图片说明:“小耗子”木马下载者的统计后台显示,已感染了6万多用户
“‘小耗子’下载器是一款已活跃了两年、至今仍极具“攻击性”的木马,它不仅能破坏安全软件的防御体系,还可屏蔽其它感染型木马下载者,以保证自己运行得更为流畅。” 360安全专家石晓虹博士说,“这两年来,‘小耗子’的幕后控制者一直在针对主流杀毒软件持续进行‘免杀’更新,并雇佣了很多‘脚本小子’到处通过网页挂马等方式传播。我们截获样本后逆向分析到的这个统计后台,应该就是‘脚本小子’和木马幕后控制者或购买‘小耗子’使用权的‘包马人’之间结算的依据。”

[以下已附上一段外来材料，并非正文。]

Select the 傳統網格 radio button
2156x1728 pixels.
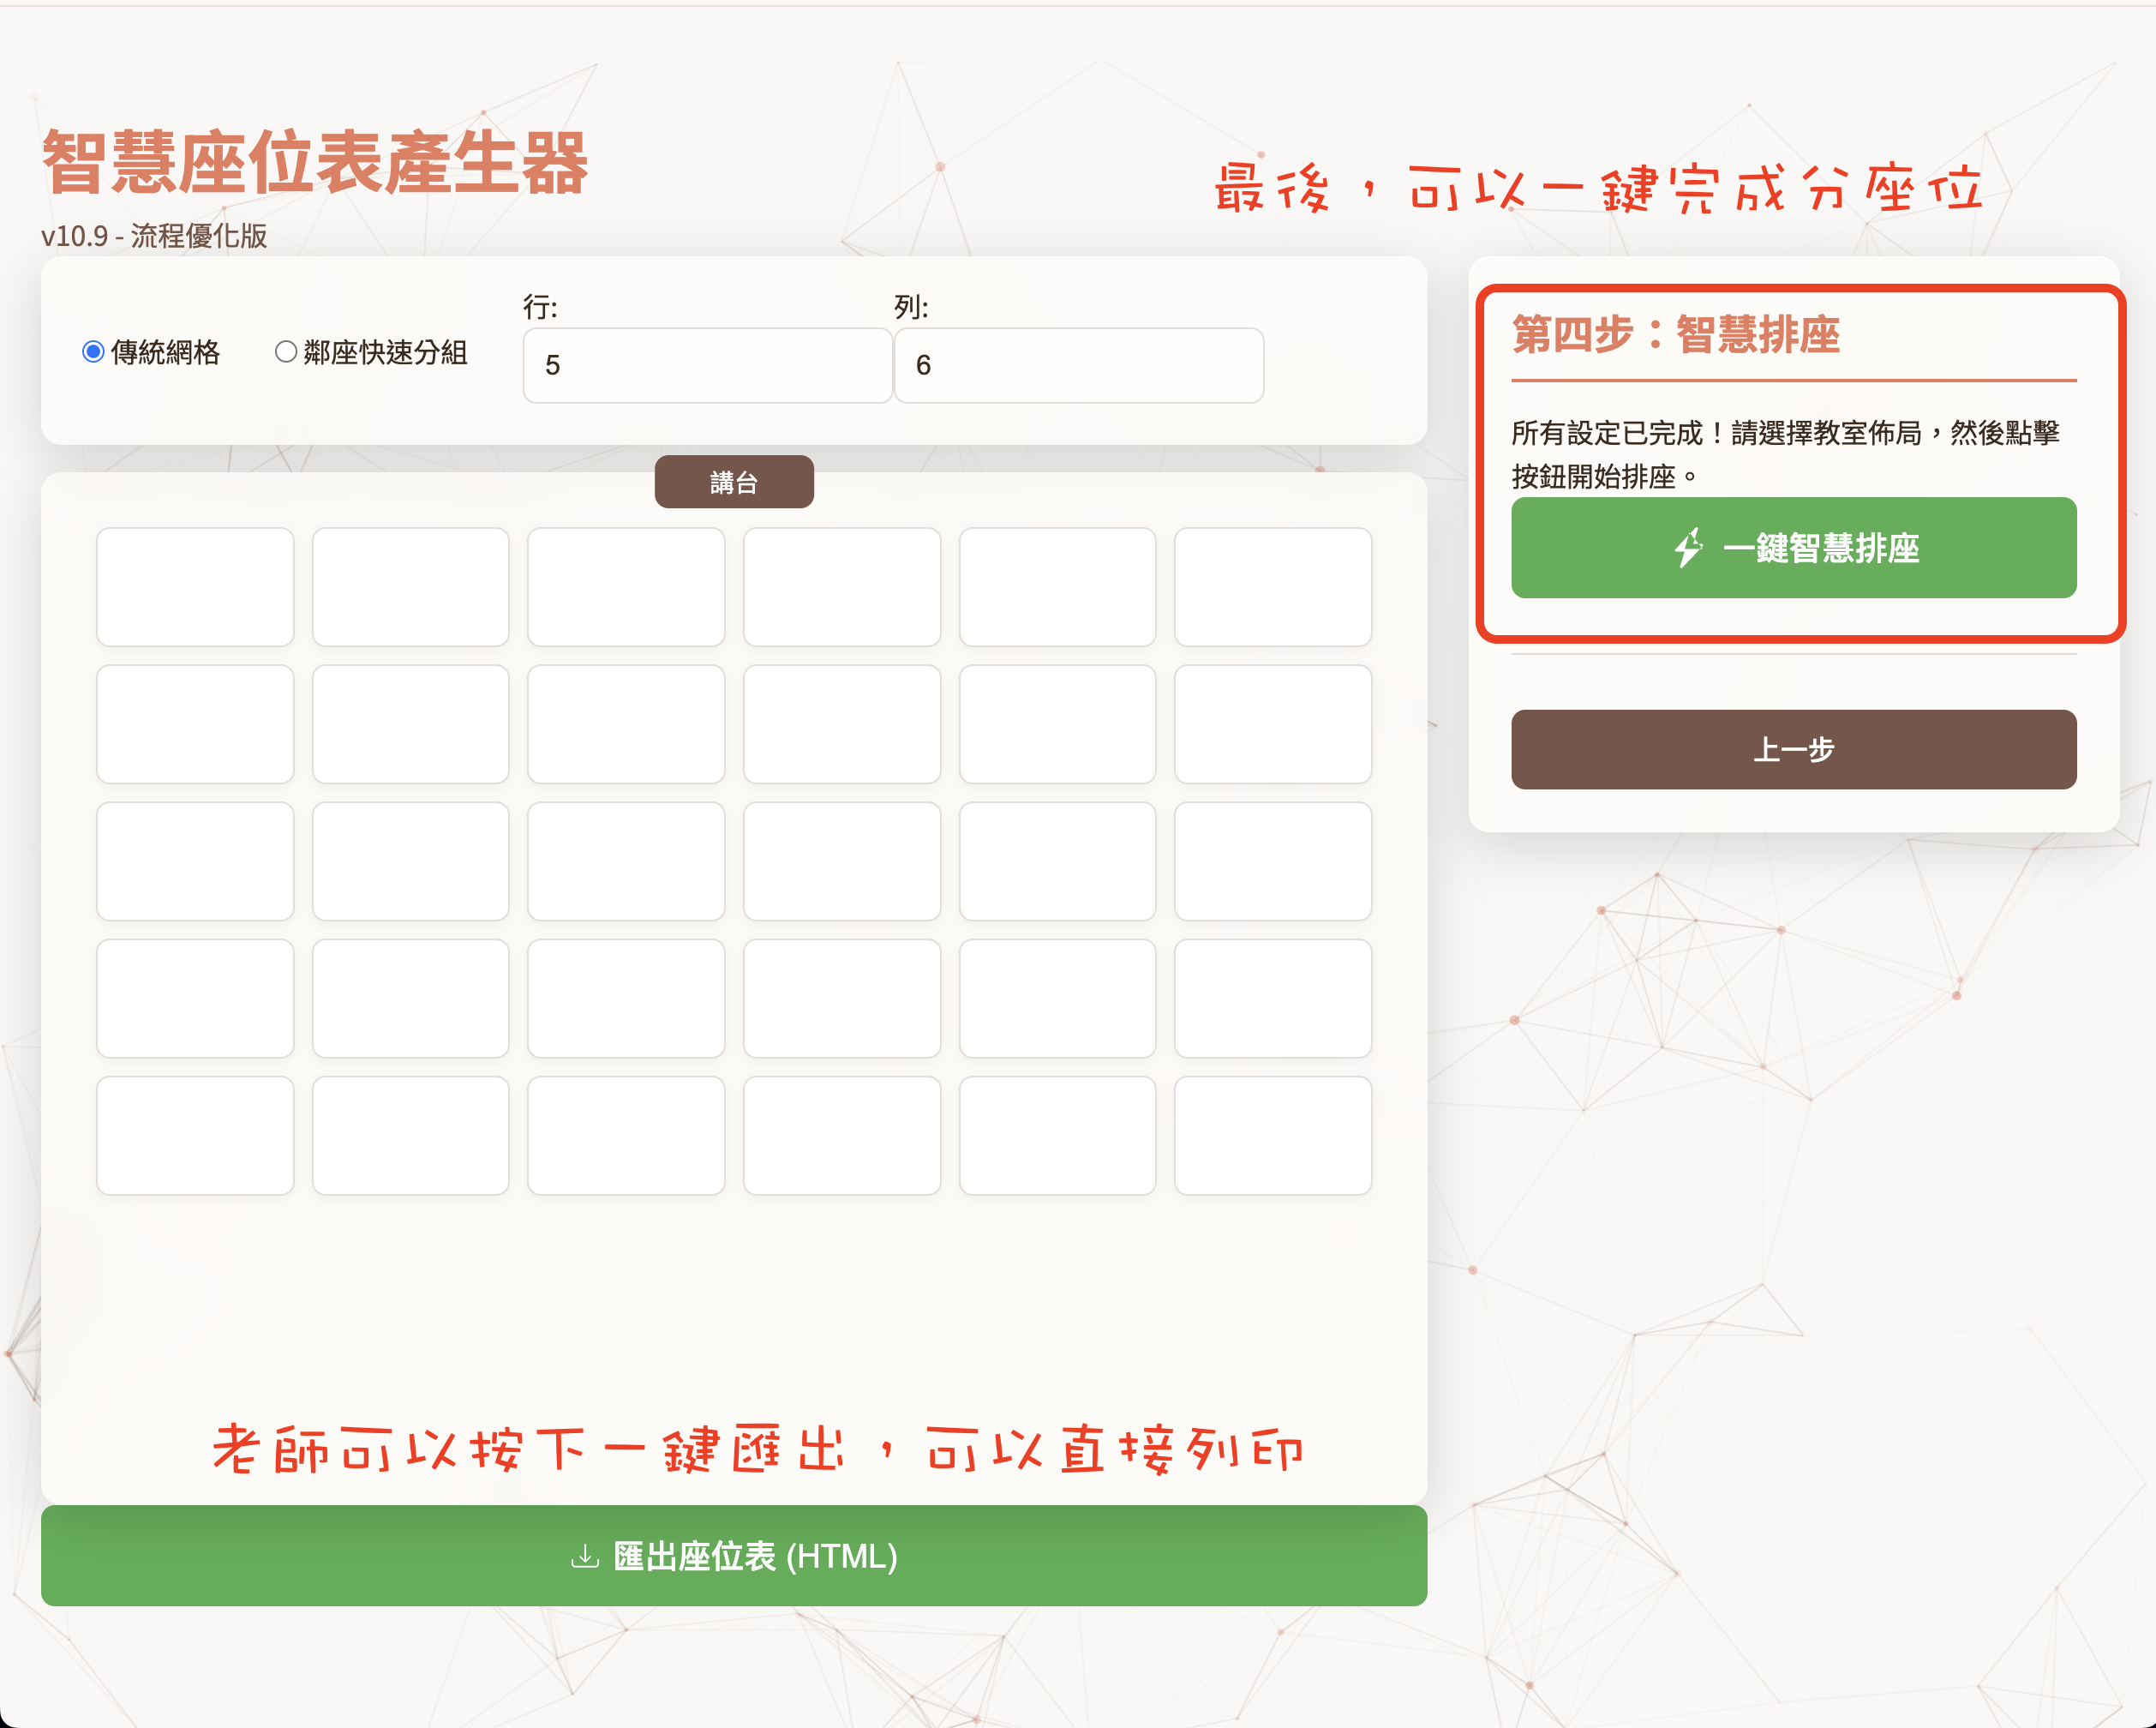93,352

据了解,本次截获的“小耗子”版本号为“090405”,该木马下载器进入目标电脑后,会继续下载针对32款热门网游的盗号木马。360工程师登录“小耗子”传播统计后台发现,“中招”电脑的网卡MAC信息、IP地址等资料均一目了然,它在4月7日一天内的感染量就达到5781个,当时安装总量共计65497个,这还仅仅是一个“脚本小子”的“战果”。
图片说明:“小耗子”的生成器界面,不同“脚本小子”拥有独立的后台统计地址
“这些‘脚本小子’往往是通过勾结不良网站直接‘挂马’或使用黑客工具入侵某些大流量网站服务器后实施‘网页挂马’等方式,将‘小耗子’等木马植入无辜用户电脑。”360安全专家石晓虹博士认为,随着网络技术的高度发展和木马产业链的精细化分工,很多完全不懂技术的“菜鸟黑客”通过日益强大的傻瓜式黑客工具,就可以大规模实施木马传播和盗号等不法行为。

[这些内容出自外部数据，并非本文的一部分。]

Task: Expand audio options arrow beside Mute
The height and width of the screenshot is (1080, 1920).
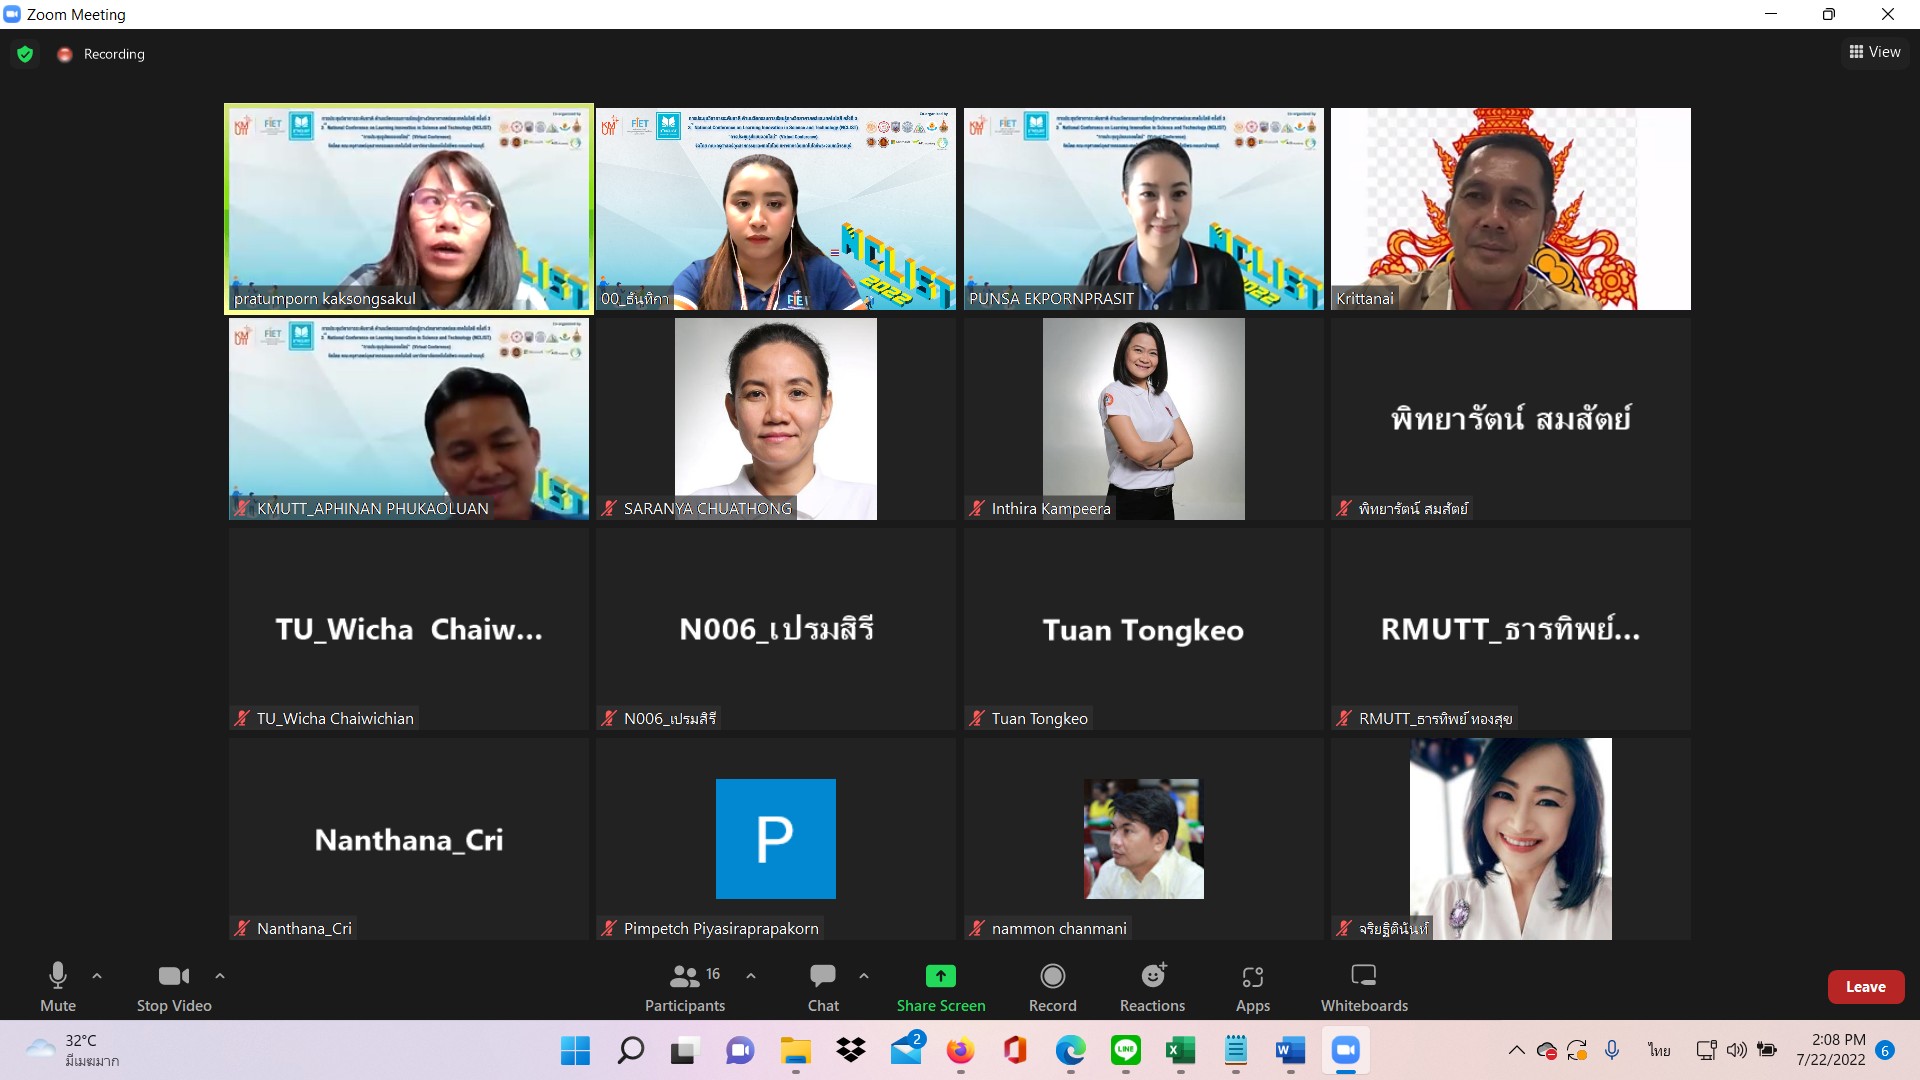Action: [x=97, y=975]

“‘小耗子’这两年来持续进行“免杀”更新和作恶,而统计后台却“大门长开”,这一方面说明了传统的杀毒机制根本无法对付日益泛滥的木马,另一方面也说明大部分小黑客其实没什么可怕的,他们很可能就是我们身边一个只会用用小黑客工具的菜鸟用户。普通网友要有足够的信心能保护好自己的电脑。只要你能做到常打补丁、定期升级安全软件并经常对电脑进行体检,就能把绝大部分木马、病毒威胁阻挡在电脑之外。”